Aim of the task.
Pull out each line of the material below that contains the string "dimensions", copying every such line in full.

======== Supplied material ========

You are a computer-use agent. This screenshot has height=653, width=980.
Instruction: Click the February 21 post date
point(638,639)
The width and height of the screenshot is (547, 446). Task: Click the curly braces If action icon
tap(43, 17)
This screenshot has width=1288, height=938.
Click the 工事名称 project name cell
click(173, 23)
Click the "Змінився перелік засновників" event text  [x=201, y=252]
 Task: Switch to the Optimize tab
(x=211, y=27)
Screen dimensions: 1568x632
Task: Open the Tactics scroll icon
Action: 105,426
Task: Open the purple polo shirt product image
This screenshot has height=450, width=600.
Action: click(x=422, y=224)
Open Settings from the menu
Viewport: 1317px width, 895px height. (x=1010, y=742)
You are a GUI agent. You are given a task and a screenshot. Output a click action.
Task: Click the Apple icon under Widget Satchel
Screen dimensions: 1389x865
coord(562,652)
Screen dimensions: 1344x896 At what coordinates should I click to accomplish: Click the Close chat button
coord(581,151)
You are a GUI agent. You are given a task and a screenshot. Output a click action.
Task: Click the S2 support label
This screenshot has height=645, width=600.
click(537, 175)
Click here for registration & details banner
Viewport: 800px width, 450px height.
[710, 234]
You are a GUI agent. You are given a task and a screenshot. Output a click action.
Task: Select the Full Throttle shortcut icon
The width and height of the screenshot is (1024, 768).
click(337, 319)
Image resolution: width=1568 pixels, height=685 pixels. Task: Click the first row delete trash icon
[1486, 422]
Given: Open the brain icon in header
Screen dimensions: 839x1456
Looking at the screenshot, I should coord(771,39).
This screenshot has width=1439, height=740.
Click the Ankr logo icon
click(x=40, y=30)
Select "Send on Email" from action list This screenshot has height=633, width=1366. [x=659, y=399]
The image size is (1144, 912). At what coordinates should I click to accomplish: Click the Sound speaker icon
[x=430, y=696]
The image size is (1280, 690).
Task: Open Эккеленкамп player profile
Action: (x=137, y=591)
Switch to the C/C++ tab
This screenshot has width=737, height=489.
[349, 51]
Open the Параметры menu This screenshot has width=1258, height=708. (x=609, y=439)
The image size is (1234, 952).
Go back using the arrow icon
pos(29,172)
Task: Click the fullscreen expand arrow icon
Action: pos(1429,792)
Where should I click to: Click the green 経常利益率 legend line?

========

Solution.
Screen dimensions: 1568x632
Screen dimensions: 1389x865
Screen dimensions: 1344x896 At what coordinates should I click to accomplish: Click the Close chat button
Screen dimensions: 839x1456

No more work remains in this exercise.